Awesome
yapp
A parallel pipeline for stream processing
Contents
Design
yapp is yet another parallel pipeline. It is a zero dependency, header only library providing a multi-threaded implementation of the pipeline pattern. It enables users to define a series of stages where:
- Each stage runs in its own thread.
- Buffering exists between stages to regulate stages of different latency.
- The first stage is considered a generator, meaning it's the entity that feeds data into the pipeline.
- Intermediate stages can have any
input
/output
type, provided that the resulting chain is feasible, e.g. output of stage 2 can be an input to stage 3. Correctness in this respect is checked during compilation. - The final stage is considered a sink, meaning it's the entity that extracts data from the pipeline.
Using a pipeline can be as simple as:
auto pln = yap::Pipeline{} | dataReader | stage1 | stage2 | storeOutput;
pln.run(); // Non-blocking call.
Motivation
yapp is provided as an alternative to pipelines in large general purpose libraries for multi-threading. If you want to:
- Smoothly collaborate with code using standard thread facilities.
- Avoid the (bigger) learning curve.
- Easily get acquainted with the parallel pipeline pattern.

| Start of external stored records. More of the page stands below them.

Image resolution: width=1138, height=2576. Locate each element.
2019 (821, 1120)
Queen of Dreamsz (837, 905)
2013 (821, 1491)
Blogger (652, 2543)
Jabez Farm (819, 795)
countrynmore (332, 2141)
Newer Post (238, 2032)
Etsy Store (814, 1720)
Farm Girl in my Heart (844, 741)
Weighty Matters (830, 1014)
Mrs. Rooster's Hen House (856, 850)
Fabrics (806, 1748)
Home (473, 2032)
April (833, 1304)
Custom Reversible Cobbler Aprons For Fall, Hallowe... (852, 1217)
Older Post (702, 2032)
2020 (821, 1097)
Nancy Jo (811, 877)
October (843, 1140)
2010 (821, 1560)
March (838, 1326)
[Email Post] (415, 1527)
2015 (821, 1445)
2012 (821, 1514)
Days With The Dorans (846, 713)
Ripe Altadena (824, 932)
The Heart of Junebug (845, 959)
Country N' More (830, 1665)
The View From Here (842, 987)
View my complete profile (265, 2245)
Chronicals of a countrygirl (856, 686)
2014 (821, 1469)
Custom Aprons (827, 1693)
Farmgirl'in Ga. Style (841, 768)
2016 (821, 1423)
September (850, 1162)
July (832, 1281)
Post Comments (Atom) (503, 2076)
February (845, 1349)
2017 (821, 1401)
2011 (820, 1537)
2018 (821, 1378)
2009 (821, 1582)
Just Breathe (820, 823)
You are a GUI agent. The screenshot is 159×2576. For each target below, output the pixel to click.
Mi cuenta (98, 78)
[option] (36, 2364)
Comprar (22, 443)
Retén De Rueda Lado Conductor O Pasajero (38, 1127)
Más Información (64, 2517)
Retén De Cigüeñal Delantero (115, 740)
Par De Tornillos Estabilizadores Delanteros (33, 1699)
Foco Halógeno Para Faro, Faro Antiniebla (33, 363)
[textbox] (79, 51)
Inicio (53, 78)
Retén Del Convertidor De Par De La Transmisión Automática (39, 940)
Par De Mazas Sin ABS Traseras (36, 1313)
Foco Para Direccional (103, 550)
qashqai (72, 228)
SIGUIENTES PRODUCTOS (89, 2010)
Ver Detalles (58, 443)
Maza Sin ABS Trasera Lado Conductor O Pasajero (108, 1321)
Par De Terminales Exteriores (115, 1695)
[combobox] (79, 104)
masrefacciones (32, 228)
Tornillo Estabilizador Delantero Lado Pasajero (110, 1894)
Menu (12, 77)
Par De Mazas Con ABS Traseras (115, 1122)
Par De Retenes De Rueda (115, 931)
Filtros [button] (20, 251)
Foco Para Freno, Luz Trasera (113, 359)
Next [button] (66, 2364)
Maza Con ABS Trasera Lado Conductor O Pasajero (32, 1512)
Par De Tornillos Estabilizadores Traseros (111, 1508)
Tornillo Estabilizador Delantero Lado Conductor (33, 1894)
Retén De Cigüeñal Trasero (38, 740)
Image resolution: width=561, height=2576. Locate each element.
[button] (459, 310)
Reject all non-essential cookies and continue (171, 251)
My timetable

- Just use the "pipeline" part.
you can try-out yapp, which sports:
- Zero dependencies.
- Vanilla c++20.
- Exclusive use of C++ standard facilities like
<thread>
and friends. - Metaprogrammed stitching of user provided callables into pipeline stages.
For a short introduction to the parallel pipeline pattern you can check this post.
Construction
This section outlines how to create a pipeline. To help drive our points, assume the existence of:
auto generator = [val = 0] () mutable { return val++; };
auto transform = [](int val) { return std::to_string(val); };
auto sink = [](std::string const& s) { std::cout << s << std::endl; };
The example above shows the following data-flow from generator to sink:
[void, int] -> [int, string] -> [string, void]
infeasible type transformations result in compilation errors.
Strongly typed
To construct a pipeline with a type mandated by the input/output types of each stage, simply pipe the required stages into yap::Pipeline{}
:
auto ps = yap::Pipeline{} | generator | transform | sink;
The pipeLine
object above will be of type yap::Pipeline<void,int, int,string, string,void>
. A user does not have to specify the type that results from the specified transformations, since CTAD handles this process. A strongly typed pipeline can be moved into a another pipeline to be chained with additional stages at a later point, provided that a sink stage has not yet been attached.
Polymorphic
There are cases where having a strong type is cumbersome or plainly of little benefit, e.g. when no special treatment is planned for pipeline objects of different types or when a pipeline member object needs to create little noise to the containing class. In such cases a user can use a pipeline through its polymorphic base class:
auto pp = yap::make_pipeline(generator, transform, sink);
The object returned from the make_pipeline
function, is a unique_ptr<yap::pipeline>
. This lower-case pipeline
base class, is the abstract definition of a pipeline and even though information on type transformations is lost, all operations are carried out in way consistent to its construction properties. A polymorphic pipeline cannot be chained further, since information on how to relay types is lost.
Side notes
- Data flowing through pipeline stages can be move-only, as shown in a related example.
- Similarly to how
std::thread
treats its callable argument, callables provided as operations are move constructed in their respective stage. If an l-value is provided instead of a temporary object, the callable must be copy-constructible.
Operations
This section describes the operations available to a pipeline. Bear in mind that depending on the construction method, you'd be calling an operation on a value or a pointer:
ps.operation(); // Strongly typed pipeline.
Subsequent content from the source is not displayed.